From Christianity we have two familiar works in new guises. Hildegard von Bingen wrote her chant O ignis spiritus paracliti in the late 1100s, over eight hundred years ago. A Far Cry’s unison transcription uses only violins. This is not my favourite style of music, and without words it can get repetitive, but the arrangement is faithful and the performance sympathetic. The other Christian work is even bigger: Beethoven’s Heiliger Dankgesang, arranged up from the original string quartet by A Far Cry. The booklet hilariously credits “Ludwitn Beethoven,” but the transcription is a very serious achievement. The enlarged ensemble makes dynamic contrasts even bigger, as at 3:21. For string orchestra rather than a quartet, the piece reminds me occasionally of Vivaldi, and very frequently sounds a lot like Brahms.
Even more interesting are the two works in between. Mehmet Ali Sanlıkol, a Turkish composer who studied at the New England Conservatory and now works in Boston, based Vecd on the meditative state, and trance-like music, of Sufi mystics. You know them as “whirling dervishes”. The music carefully and cleverly avoids cheap exotic sounds and folk-tunes, instead evoking the dervishes through a “spinning” circular bass motive, repeated as a passacaglia. Above this, the rest of the strings spin a theme into gradually more and more complex, fast and transcendental variations.

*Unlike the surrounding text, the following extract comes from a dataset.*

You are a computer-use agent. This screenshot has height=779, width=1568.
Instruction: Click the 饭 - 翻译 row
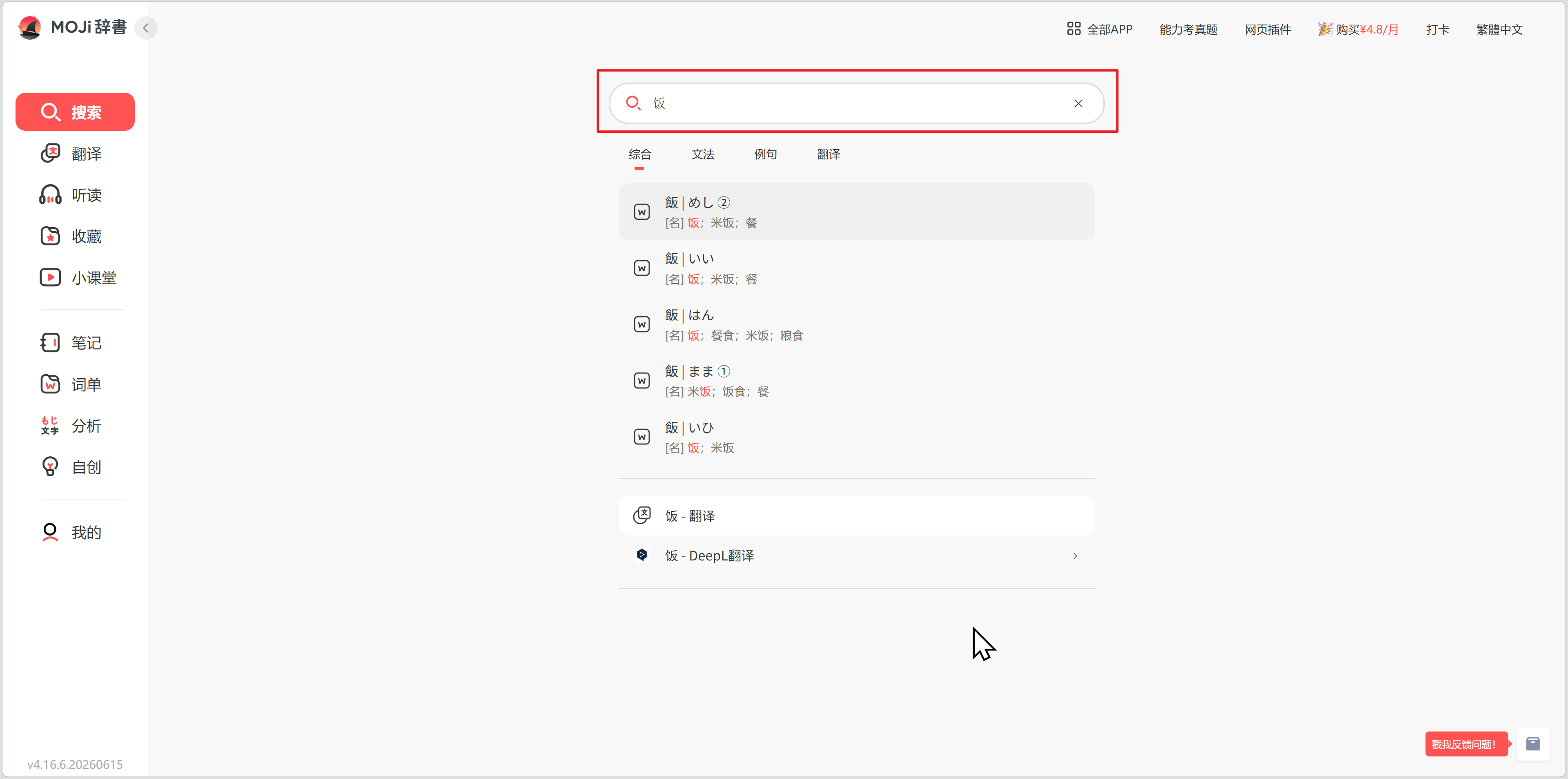[x=856, y=516]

The big piece, occupying half the album’s total length, is Osvaldo Golijov’s The Dreams and Prayers of Isaac the Blind. Originally written for string quartet plus clarinet, the piece works beautifully in the composer’s orchestral expansion. Also: it’s stupendous. This is the best Golijov I have yet heard, although clearly I need to hear more.
Isaac the Blind is in three big movements, with a prelude and postlude. The brief opener and closer have an almost mythic quality: “Once upon a time…” At 2:40, the introduction explodes with a primal lusty yell of a clarinet melody, which leads right into the first movement. Clarinet and string orchestra enact a passionate Jewish mystical drama, with extensive quotations from a celebrated klezmer song. There’s a push-pull between religious music and klezmer dancing, with the solo clarinet right in the middle. Golijov thinks of the first movement as being in Aramaic, the klezmer-heavy second movement in Yiddish, and the third in ancient Hebrew. There are no texts.
I’ve been searching for adjectives to describe David Krakauer’s performance. Authentic is too weak; more like authoritative. He brings all the best elements of Jewish folk music and classical training together, from the deep passion of his playing to its technical perfection. The latter is hard to notice given how wild, feverish, and exuberant Golijov’s score can get. This is Krakauer’s second recording of the piece; he also did its very first appearance on disc, with the Kronos Quartet.
A Far Cry is with Krakauer every step of the way, and they’re fantastic in the Hildegard, Sanlıkol, and Beethoven, too. If the other three composers’ works pale a little in comparison, well, is that what you expected? How often is there an album where late Beethoven gets upstaged?
This album was funded by the orchestra’s backers on Kickstarter. When they announce a new recording, I may want to join them. The crowd-funded effort produced a beautiful package with a big group photo and booklet notes by Golijov and Sanlıkol, although they could have added track-timings and caught the typo in Beethoven’s name. Recorded sound is very good, though not spectacular: it’s recorded in a church, fittingly given the programme, and you can tell. There’s a very soft background sound in the silences, probably just a draught of air, which carries over track to track, so when I listened on headphones at night, it sounded like the whole thing was recorded in one take. That was not the case. However, from the first seconds of Mehmet Ali Sanlıkol’s Vecd to the end of the Beethoven, the inspiration and passion don’t flag for a single note.